__WRITTEN TASK__: Return, word for word, the lines of the listing below from the line with "At what (x,y)" through the end of the listing, both ends included. Leave the pictures out.

:: INFORMATION SHOWN

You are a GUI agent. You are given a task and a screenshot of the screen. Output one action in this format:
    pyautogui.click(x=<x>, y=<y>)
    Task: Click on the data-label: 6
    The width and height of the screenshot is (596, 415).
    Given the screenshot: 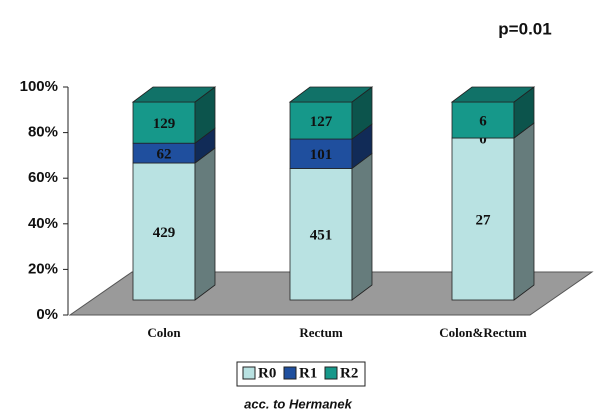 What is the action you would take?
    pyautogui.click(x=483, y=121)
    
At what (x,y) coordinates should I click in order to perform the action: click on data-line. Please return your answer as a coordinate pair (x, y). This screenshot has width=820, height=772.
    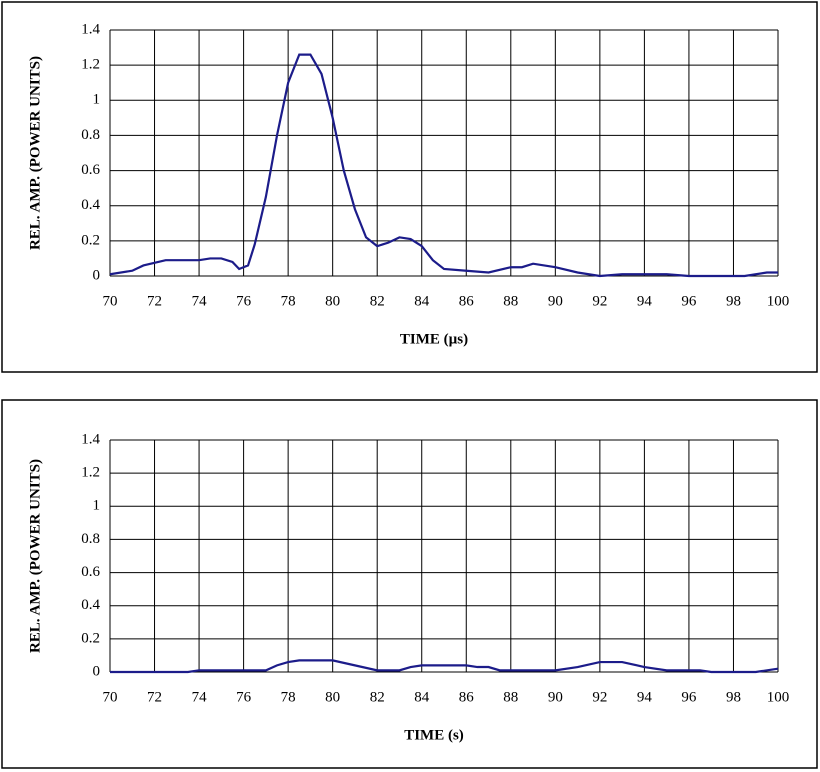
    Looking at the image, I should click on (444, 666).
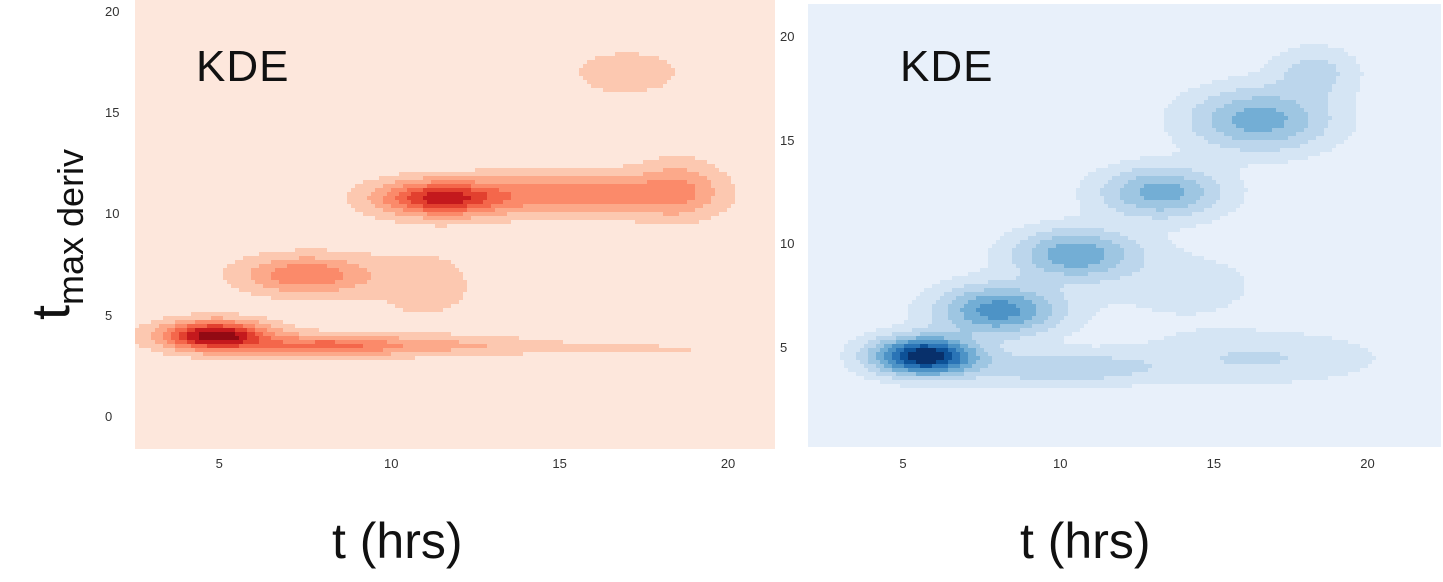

::::

__WRITTEN SOLUTION__:
At what (x,y) coordinates should I click in order to perform the action: click on data-line. Please return your answer as a coordinate pair (x, y). This screenshot has width=820, height=772.
    Looking at the image, I should click on (444, 666).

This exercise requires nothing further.